Его треснутые очки съехали на кончик носа, и стало видно, что глаза его желтые, маленькие и совсем без ресниц, звериные, с ускользающим выражением. Гарик кашлянул, повернулся ко мне.
— Товарищ, конечно, горячится, да, — сказал он, — но надо же ответить, он же в чем-то прав, а? В наставлении по идеологической борьбе и дискуссиям без оружия, раздел «Дискуссии культурные, споры пьяные, сцены семейные, драки до крови и другое» сказано…

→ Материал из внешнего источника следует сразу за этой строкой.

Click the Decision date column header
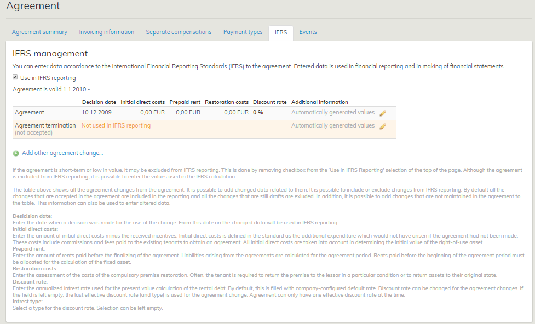The height and width of the screenshot is (324, 535). pos(99,102)
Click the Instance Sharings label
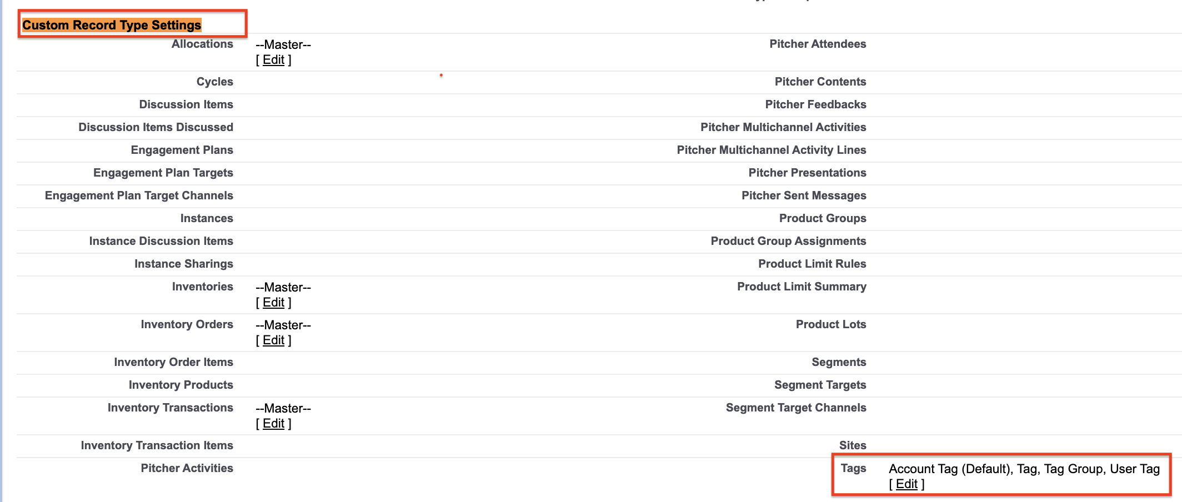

Я услышал, как она тихонько засмеялась, покосился — испуганно глянув на меня снизу вверх, она зажала рот рукой, сделала еще более круглые, чем обычно, глаза и скорчила, отняв руку, одну из своих детских гримас. Я подумал, что никакие идеи, никакие попытки изменить или спасти мир не стоят того, чтобы грустила эта маленькая женщина, полная живой жизни, легкая и веселая, почти всегда пританцовывающая, — утром она возилась на кухне, из моего приемника приглушенно вопил незабвенный Чабби Чекер, она не видела, что я наблюдаю за ней, и вся ходила ходуном, стоя у плиты, вся ее игрушечная фигурка двигалась, как бы отрываясь от пола, тонко вибрируя, приподнимаясь, — чтобы она испытывала страх, и никакая моя любовь не искупает ее даже быстро проходящих страданий.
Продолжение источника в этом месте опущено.